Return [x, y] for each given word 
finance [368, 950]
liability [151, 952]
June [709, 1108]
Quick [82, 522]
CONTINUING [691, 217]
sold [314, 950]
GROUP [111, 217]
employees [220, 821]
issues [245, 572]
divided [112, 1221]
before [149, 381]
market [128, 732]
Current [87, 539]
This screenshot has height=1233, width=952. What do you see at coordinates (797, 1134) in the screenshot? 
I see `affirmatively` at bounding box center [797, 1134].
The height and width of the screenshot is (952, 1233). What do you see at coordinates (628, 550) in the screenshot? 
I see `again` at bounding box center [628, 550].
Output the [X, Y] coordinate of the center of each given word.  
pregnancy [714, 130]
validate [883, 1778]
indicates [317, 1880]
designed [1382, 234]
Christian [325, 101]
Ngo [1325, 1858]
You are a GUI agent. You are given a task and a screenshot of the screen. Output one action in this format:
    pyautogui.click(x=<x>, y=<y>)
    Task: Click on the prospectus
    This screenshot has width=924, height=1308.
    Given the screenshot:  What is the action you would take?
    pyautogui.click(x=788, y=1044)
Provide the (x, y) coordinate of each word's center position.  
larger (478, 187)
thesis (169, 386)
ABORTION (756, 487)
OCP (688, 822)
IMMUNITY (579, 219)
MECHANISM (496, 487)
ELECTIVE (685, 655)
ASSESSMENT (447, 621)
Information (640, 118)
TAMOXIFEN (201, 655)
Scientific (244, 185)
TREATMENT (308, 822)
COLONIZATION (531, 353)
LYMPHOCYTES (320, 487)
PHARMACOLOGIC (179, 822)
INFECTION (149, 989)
•••••
## Work to complete
Collect every line of the records that contains the word "each". Case counts.

## Exercise solution
Return [x, y] for each given word 
Output the [X, Y] coordinate of the center of each given word.  
Provide the (x, y) coordinate of each word's center position.  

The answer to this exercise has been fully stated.